## Directions
Below are lines of data, and only some are wanted. Please repeat exactly those from the line that has "Open the Años" through the line that has "The height and width of the screenshot is (963, 1445).".

## Dataset entries
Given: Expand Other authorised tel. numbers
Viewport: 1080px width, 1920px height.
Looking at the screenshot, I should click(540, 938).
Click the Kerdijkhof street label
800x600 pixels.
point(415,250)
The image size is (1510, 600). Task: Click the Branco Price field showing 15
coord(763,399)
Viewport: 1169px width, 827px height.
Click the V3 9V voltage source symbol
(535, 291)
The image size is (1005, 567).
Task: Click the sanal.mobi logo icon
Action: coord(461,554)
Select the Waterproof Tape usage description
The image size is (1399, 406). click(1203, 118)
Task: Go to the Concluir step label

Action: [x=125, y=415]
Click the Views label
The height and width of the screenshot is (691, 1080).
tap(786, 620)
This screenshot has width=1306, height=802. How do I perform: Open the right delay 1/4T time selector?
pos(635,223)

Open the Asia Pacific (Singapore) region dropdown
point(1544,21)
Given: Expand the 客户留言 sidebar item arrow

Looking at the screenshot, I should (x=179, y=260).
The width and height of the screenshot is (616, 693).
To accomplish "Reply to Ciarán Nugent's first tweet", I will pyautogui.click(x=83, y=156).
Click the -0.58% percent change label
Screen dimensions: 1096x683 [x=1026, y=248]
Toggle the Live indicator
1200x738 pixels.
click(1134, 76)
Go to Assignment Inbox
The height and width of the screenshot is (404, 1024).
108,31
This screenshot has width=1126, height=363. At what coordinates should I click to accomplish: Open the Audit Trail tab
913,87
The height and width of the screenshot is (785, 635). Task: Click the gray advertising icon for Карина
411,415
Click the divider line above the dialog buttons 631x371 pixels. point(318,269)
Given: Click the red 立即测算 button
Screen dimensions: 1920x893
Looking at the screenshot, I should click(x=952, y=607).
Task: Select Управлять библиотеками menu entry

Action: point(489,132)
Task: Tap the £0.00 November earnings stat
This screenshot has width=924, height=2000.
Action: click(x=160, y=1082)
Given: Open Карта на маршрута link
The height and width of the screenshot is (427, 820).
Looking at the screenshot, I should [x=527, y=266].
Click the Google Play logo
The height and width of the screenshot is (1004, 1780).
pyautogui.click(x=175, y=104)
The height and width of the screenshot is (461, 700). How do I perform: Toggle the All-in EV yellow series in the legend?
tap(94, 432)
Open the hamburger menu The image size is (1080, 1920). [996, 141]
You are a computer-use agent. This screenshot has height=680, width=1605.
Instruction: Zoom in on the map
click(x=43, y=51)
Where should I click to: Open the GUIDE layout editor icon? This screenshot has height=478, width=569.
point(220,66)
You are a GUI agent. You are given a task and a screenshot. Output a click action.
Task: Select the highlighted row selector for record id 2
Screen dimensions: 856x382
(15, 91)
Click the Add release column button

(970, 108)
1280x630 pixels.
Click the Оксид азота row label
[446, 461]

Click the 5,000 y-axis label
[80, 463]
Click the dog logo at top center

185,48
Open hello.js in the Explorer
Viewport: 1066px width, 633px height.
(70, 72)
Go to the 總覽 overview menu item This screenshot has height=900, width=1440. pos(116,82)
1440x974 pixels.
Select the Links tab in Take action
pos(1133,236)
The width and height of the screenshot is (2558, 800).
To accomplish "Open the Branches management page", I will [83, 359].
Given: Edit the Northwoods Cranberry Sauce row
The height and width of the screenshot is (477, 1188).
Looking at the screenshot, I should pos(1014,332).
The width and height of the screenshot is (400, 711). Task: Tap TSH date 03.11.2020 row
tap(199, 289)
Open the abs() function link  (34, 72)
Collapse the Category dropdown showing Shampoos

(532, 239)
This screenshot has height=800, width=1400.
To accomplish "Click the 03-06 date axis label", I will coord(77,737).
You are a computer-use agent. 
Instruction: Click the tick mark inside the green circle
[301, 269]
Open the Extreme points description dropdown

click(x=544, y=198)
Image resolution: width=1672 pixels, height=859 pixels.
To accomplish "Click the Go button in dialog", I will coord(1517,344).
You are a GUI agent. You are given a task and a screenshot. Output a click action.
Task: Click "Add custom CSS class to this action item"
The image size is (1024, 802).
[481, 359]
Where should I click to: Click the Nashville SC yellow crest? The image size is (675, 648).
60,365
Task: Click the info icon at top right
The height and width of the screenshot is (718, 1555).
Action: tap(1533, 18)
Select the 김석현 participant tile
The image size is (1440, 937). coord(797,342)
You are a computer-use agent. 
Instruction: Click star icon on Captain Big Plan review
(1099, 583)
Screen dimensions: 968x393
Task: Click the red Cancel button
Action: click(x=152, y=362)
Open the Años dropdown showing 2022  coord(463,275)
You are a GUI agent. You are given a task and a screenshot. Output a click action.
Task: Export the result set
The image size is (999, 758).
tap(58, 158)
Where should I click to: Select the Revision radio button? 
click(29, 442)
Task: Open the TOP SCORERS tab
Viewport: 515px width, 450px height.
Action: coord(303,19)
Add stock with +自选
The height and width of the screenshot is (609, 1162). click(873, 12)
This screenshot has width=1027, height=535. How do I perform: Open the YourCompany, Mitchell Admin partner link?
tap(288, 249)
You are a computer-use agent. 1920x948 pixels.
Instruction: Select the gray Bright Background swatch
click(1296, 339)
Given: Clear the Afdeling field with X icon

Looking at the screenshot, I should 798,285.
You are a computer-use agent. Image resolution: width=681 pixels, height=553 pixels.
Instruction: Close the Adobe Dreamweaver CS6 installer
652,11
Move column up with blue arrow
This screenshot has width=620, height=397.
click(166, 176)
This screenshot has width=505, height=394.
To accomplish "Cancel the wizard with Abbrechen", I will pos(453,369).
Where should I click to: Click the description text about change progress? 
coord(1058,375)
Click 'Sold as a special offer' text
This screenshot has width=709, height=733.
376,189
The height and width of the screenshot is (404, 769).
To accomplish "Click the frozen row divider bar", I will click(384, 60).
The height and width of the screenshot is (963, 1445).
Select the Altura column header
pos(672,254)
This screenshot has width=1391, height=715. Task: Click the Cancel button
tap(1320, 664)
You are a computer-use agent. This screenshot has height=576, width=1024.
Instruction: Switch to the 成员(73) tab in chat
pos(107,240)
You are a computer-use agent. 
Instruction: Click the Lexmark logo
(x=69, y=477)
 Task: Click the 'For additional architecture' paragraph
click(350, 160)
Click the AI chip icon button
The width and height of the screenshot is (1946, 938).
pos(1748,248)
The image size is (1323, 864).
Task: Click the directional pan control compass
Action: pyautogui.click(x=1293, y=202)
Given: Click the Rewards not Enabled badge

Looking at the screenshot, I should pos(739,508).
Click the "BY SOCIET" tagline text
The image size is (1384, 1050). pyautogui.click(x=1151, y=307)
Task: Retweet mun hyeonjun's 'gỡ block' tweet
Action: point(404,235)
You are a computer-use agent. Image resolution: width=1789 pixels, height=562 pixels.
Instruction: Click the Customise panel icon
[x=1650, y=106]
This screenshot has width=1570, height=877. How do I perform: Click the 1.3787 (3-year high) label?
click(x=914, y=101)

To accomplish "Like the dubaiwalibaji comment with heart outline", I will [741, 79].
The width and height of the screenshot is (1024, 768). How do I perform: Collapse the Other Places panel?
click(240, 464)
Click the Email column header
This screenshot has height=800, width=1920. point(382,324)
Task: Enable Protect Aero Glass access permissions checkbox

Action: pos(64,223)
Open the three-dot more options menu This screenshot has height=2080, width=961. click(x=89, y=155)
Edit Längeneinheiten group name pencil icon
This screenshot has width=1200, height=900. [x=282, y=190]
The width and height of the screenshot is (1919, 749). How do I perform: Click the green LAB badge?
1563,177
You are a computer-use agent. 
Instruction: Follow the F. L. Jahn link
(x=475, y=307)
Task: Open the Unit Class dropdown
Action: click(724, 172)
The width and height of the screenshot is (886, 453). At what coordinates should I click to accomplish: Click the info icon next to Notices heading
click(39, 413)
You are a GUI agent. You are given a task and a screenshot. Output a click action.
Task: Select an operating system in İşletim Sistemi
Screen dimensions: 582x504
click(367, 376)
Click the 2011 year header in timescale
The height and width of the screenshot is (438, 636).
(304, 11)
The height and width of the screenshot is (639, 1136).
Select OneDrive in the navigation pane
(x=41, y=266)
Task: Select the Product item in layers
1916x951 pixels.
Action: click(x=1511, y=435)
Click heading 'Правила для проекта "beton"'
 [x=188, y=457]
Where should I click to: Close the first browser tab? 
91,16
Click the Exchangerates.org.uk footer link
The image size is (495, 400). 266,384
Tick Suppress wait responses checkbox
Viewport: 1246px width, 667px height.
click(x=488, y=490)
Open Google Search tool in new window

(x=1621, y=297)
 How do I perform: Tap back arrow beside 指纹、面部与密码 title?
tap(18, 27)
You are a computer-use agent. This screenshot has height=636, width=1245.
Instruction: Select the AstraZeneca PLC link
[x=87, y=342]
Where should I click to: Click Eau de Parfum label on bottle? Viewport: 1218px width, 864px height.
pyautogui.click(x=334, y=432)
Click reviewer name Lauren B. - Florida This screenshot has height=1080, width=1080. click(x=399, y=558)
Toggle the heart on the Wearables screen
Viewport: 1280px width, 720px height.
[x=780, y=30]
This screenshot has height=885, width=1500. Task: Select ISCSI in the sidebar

## Answer to this problem
Open the Años dropdown showing 2022  coord(463,275)
You are a GUI agent. You are given a task and a screenshot. Output a click action.
Task: Export the result set
The image size is (999, 758).
tap(58, 158)
Where should I click to: Select the Revision radio button? 
click(29, 442)
Task: Open the TOP SCORERS tab
Viewport: 515px width, 450px height.
Action: coord(303,19)
Add stock with +自选
The height and width of the screenshot is (609, 1162). click(873, 12)
This screenshot has width=1027, height=535. How do I perform: Open the YourCompany, Mitchell Admin partner link?
tap(288, 249)
You are a computer-use agent. 1920x948 pixels.
Instruction: Select the gray Bright Background swatch
click(1296, 339)
Given: Clear the Afdeling field with X icon

Looking at the screenshot, I should 798,285.
You are a computer-use agent. Image resolution: width=681 pixels, height=553 pixels.
Instruction: Close the Adobe Dreamweaver CS6 installer
652,11
Move column up with blue arrow
This screenshot has width=620, height=397.
click(166, 176)
This screenshot has width=505, height=394.
To accomplish "Cancel the wizard with Abbrechen", I will pos(453,369).
Where should I click to: Click the description text about change progress? 
coord(1058,375)
Click 'Sold as a special offer' text
This screenshot has width=709, height=733.
376,189
The height and width of the screenshot is (404, 769).
To accomplish "Click the frozen row divider bar", I will click(384, 60).
The height and width of the screenshot is (963, 1445).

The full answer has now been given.